Mi misi dunque alla ricerca. Mi ero già qualche volta imbattuto in uno curioso sito, che lasciava poco alla fantasia retorica del mondo delle due ruote, e che portava un nome e un cognome. A dispetto dell’anagrafe ragionieristica, guidorubino.com era una figata pazzesca. Ci trovavi quasi tutto quello che volevi sapere di tecnica ciclistica. Chiaro, puntuale, esaustivo. Senza troppi fronzoli. E in più con molte informazioni, anche storiche, sui componenti Campagnolo.
“Questo Guido Rubino, pensai, deve essere un tipo curioso. Un po’ nerd, ma vale la pena provarci”. E ci provai.
Quella sera di fine ottobre di dieci anni fa, che era quasi ormai notte, mandai una mail al sito.
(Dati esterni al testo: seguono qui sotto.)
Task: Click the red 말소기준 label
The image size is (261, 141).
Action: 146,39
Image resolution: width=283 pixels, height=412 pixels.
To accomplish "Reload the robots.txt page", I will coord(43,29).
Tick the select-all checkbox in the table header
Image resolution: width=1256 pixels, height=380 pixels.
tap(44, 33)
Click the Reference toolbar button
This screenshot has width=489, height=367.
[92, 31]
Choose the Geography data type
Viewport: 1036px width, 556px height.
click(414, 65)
Mi rispose subito. Stava lavorando, diceva. Azzardai a rispondergli a mia volta: “Ma se ti chiamassi ora?”. Sarà stato quasi mezzanotte. Rispose di sì. Dal telefono uscì un accento alla “Mericoni Nando, polizia der Kansas City”. E capii, anche da questo, che era quello che ci voleva per il mercato ‘mericano. Awanagana!
C’intendemmo in poco tempo. Guido avrebbe preparato dieci schede che, dal primo brevetto Sgancio rapido, fino alle 11 velocità, mandate in produzione proprio in quell’inizio 2008, raccontavano la meraviglia, non solo tecnico-meccanica, ma anche design della storia Campagnolo.
Il libro uscì esattamente un anno dopo, e lo presentammo all’ANCMA di Milano. Fu un insuccesso: non c’era quasi nessuno, tranne Paolo Facchinetti, Guido Rubino, Valentino Campagnolo e Lorenzo Taxis di Campagnolo srl ed io, più l’editore, Cesare Longhi di Bolis Edizioni. La risolvemmo stappando una bottiglia di spumante. Ma portò bene. Quel libro, oltre all’edizione americana di Velopress, ristampata per quattro volte, divenne un piccolo fenomeno editoriale internazionale: agli americani si aggiunsero tedeschi, giapponesi e persino i cinesi. Decine di migliaia di copie vendute in tutto il mondo.
Ma quel che più conta, aldilà della soddisfazione personale di aver fatto un bel libro – anche se non dovrei dirlo io… – , è che Campagnolo. La storia che ha cambiato la bicicletta (Bolis Edizioni, 2008), ha trasformato dei collaboratori in amici.
Con Paolo Facchinetti la frequentazione è continuata negli anni: è lui che mi ha portato a conoscere Giancarlo Brocci ed è con lui che si è fatto il primo libro sull’Eroica (2012, sempre in compagnia di Guido Rubino e insieme a Lorenzo Franzetti). Paolo non c’è più da tre anni e mi manca bel un po’.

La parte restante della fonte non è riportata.